The origin story we’d been told was contradicted. And, if we made the effort, we eventually started to see things differently. How law after law, action after action, subverted Māori self-determination, dispossessed Māori of taonga, reinforced the assumption of European cultural superiority through policies of brute assimilation.
We saw the broken promises, the wars, the land grabs, Parihaka. Today, despite the growing influence of Māori culture on all of New Zealand, we see enduring disparities, inequality on ethnic lines.
And now we’re left with a question. How should we Pākehā approach our national day? Where do we fit into our country’s Waitangi celebrations, caught between our guilt and our pride?

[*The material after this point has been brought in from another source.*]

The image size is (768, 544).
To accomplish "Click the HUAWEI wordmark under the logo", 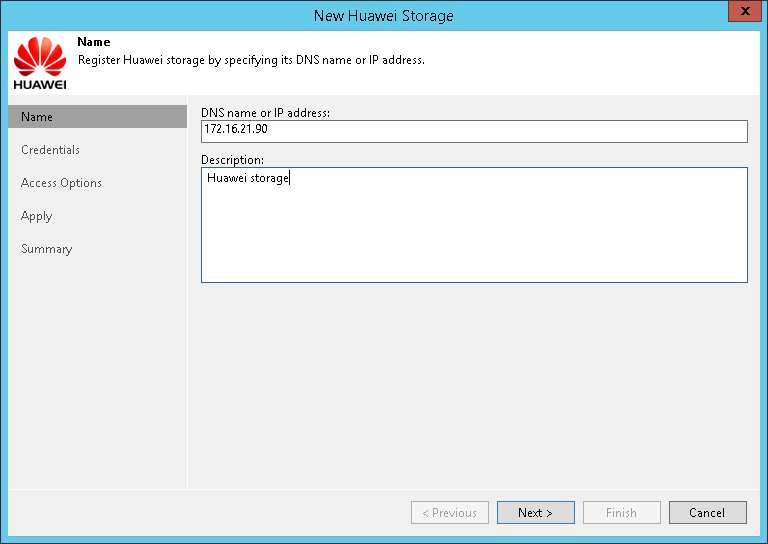I will pos(40,83).
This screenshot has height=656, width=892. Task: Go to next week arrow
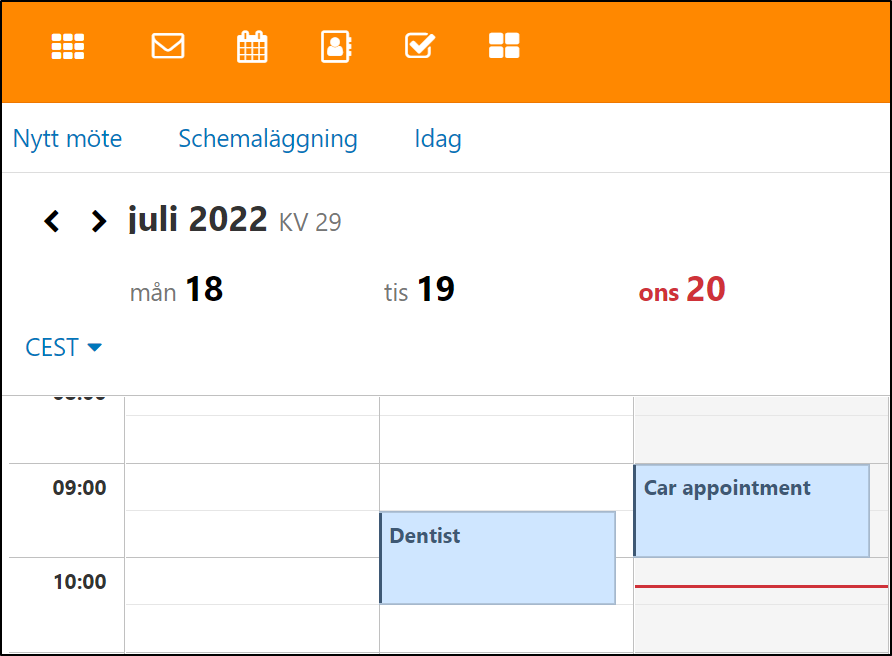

Our guilt is not individual, it’s collective. It’s the guilt of a population living on ill-gotten gains. Despite this, our guilt and the reaction we have to it is still raw and personal.
We’re filled with resentment. For the guilt, for the blame, for the day itself. We’re struck by this because these injustices invalidate our view of ourselves, what we’d like to be, what we thought we were.
We can’t make that go away. Our self-image as decent human beings doesn’t make our history disappear, nor can it redefine the acts of our predecessors, from which we now benefit, in the context of which we’ll live our lives.
And here, if we look hard enough, with level heads, we can find an opportunity.
A political theorist named Max Harris wrote a book a while back, called the New Zealand Project. He discusses the idea of values-based politics, the contention that politics shouldn’t be carried out on a random, issue-to-issue basis. That politics shouldn’t be a matter of pragmatism, but one of values.
It’s an elegant idea, which can speak to any New Zealander. Our frustration with politics is as clear as the water lapping onto our finest beaches. We’re alienated.
We’ve been crying out for an idea like this, a review of our society and government to see how they gel with everything we hold dear. One which requires an effort to understand, define, and more fully inhabit our values.
And Waitangi Day is the perfect day for it.
An opportunity for reflection, for learning. A day for establishing a platform for the pursuit of everything we wanted to live up to, but never had the chance to be.
Values-based politics is a conscious effort to craft the country we want. It’s a politics of purpose, of intent, of tino rangatiratanga, self-determination.
We would be drafting our ideal Aotearoa. And through this political realignment, we can confront our past. We can think of what an injustice-free Aotearoa would look like.
Māori culture is more prevalent in New Zealand today than it has been in a long time. But it remains excluded from key parts of our society.
We can welcome Te Reo in schools, look at different approaches to justice, to governance, to how we interact with and treat our land.
That also means Pākehā have to take a step back and give cultural leadership to Māori.
It demands that we embrace new ways of looking at ourselves, that we shift our perspective. It means Pākehā being open to and investing in Māori culture, relinquishing in a small way our comfortable position of power and privilege.
Pākehā have often used this day to call for inclusion and unity while making little effort to embrace the culture of our indigenous people.
If we change this, we can set Aotearoa on a course to becoming the country it might have been, had past promises been kept.
Waitangi Day can’t be that naïve day of pride, a ‘yay for New Zealand’. It’s the day the colony came to be, and it can never and should never be distanced from what followed. But it can represent something new. The day on which we come together to shape our future. To carve a country just and self-possessed, no longer restrained but empowered by the past that binds us.